Appellants argue that, according to section 9(c)(1) of Amendment 51 to the Arkansas Constitution, a voter is not qualified to sign a petition before his or her completed voter registration application is received and acknowledged by the permanent registrar, in this case, the Appellee. As a result, those signatures signed by unqualified voters are void and must be removed from the petition. Appellee concedes that counting signatures by voters who signed their voter registration applications on the same day violates Amendment 51. Intervenor Appellee, on the other hand, advocates the standard of reasonable expectation of a voter as articulated by the circuit court and argues that this interpretation adds certainty to the interpretation of section 9(c)(1) of Amendment 51 “if applied for the period between registration and the recording of that registration.”

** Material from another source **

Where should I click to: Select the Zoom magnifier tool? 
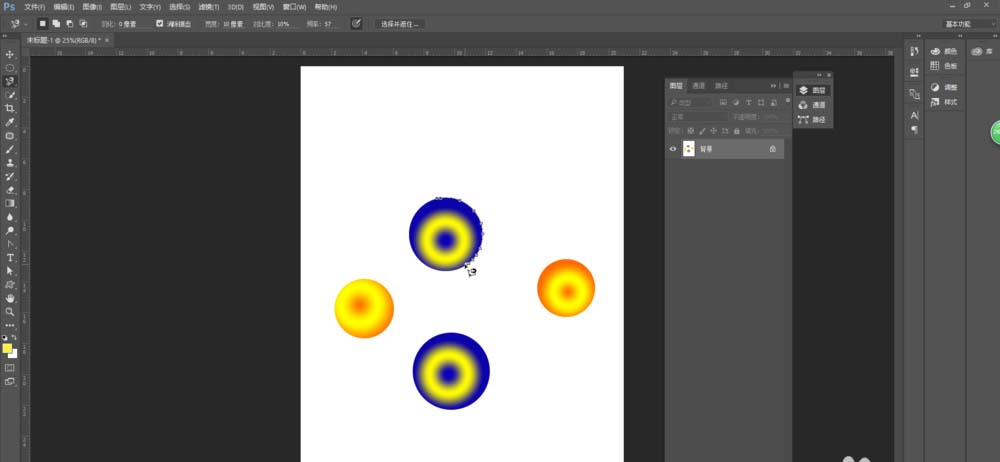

We review issues of statutory construction de novo. Sturdivant v. Sturdivant, 367 Ark. 514, 517, 241 S.W.3d 740, 743 (2006). The basic rule of statutory construction is to give effect to the intent of the legislature. Rose v. Ark. State Plant Bd., 363 Ark. 281, 289, 213 S.W.3d 607, 614 (2005). Where the language of a statute is plain and unambiguous, we determine legislative intent from the ordinary meaning of the language used. Id. In considering the meaning of a statute, we construe it just as it reads, giving the words their ordinary and usually accepted meaning in common language. Id. We construe the statute so that no word is left void, superfluous, or insignificant, and we give meaning and effect to every word in the statute, if possible. Id. However, when a statute is ambiguous, we must interpret it according to the legislative intent, and our review becomes an examination of the whole act. Id. We reconcile provisions to make them consistent, harmonious, and sensible in an effort to give effect to every part. Id. We also look to the legislative history, the language, and the subject matter involved. Id. Additionally, statutes relating to the same subject are said to be in pari materia and should be read in a harmonious manner, if possible. Id.

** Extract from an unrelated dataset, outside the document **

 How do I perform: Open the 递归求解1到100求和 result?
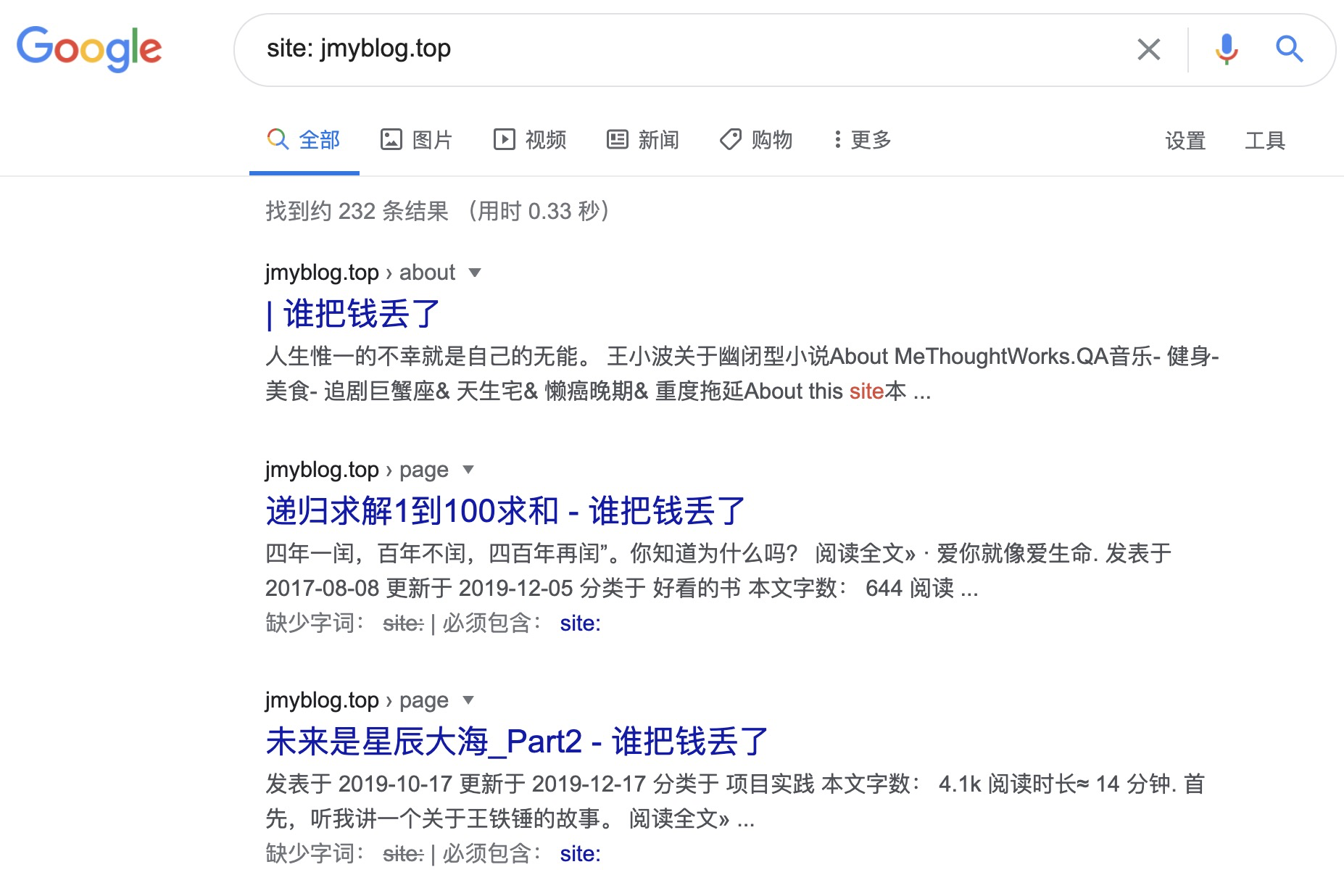(505, 511)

This initiative was placed on the ballot as a local option election under the Arkansas Alcoholic Control Act, as codified in Ark. Code Ann. §§ 3-1-101 to -606 (Repl. 2008). Section 3-8-204 of the Local Option Code establishes rules on petition procedure and section 3-8-204(e) provides:

Any person who is a qualified elector of the State of Arkansas and who is a resident and registered voter of the county, municipality, ward, precinct, or other defined area in which a local option election is being requested by petitions under Initiated Act No. 1 of 1942, §§ 3-8-201 - 3-8-203 and 3-8-205 - 3-8-209, may sign the local option petition in his or her own proper handwriting and not otherwise.

Ark. Code Ann. § 3-8-204(e) (Repl. 2008).